*Exercise objective*: Without including the pictures, copy out every line below.

*Given entries*:
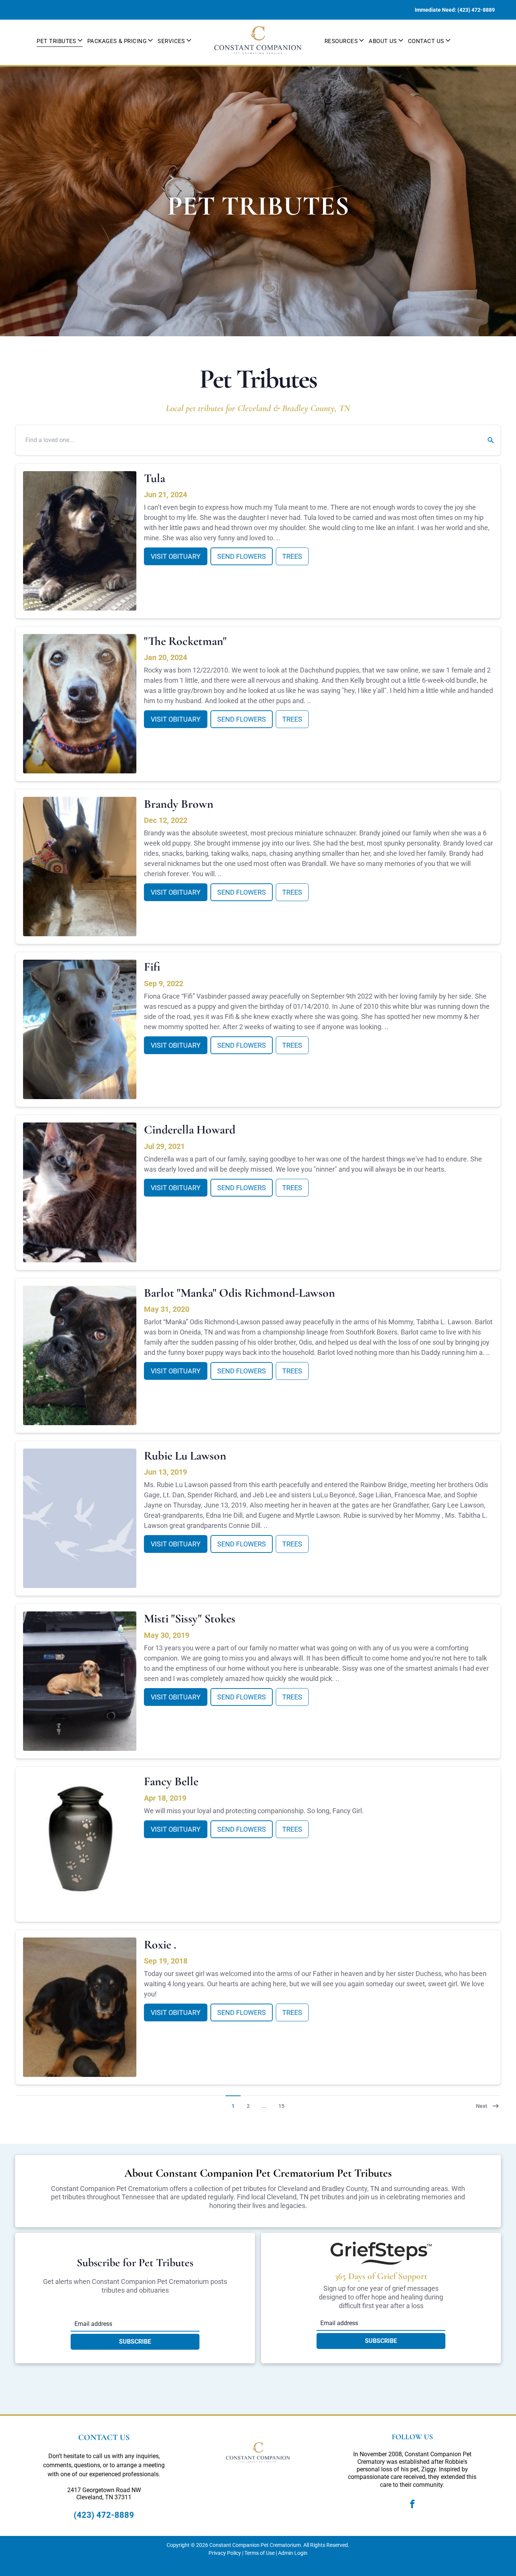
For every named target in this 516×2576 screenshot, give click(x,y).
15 (281, 2106)
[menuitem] (59, 40)
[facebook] (412, 2505)
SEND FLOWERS (241, 556)
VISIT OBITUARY (176, 556)
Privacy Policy (225, 2553)
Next (481, 2106)
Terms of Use (259, 2553)
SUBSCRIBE (135, 2341)
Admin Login (292, 2553)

*Result of this task*:
For every named target in this 516×2576 screenshot, give click(x,y).
15 (281, 2106)
[menuitem] (59, 40)
[facebook] (412, 2505)
SEND FLOWERS (241, 556)
VISIT OBITUARY (176, 556)
Privacy Policy (225, 2553)
Next (481, 2106)
Terms of Use (259, 2553)
SUBSCRIBE (135, 2341)
Admin Login (292, 2553)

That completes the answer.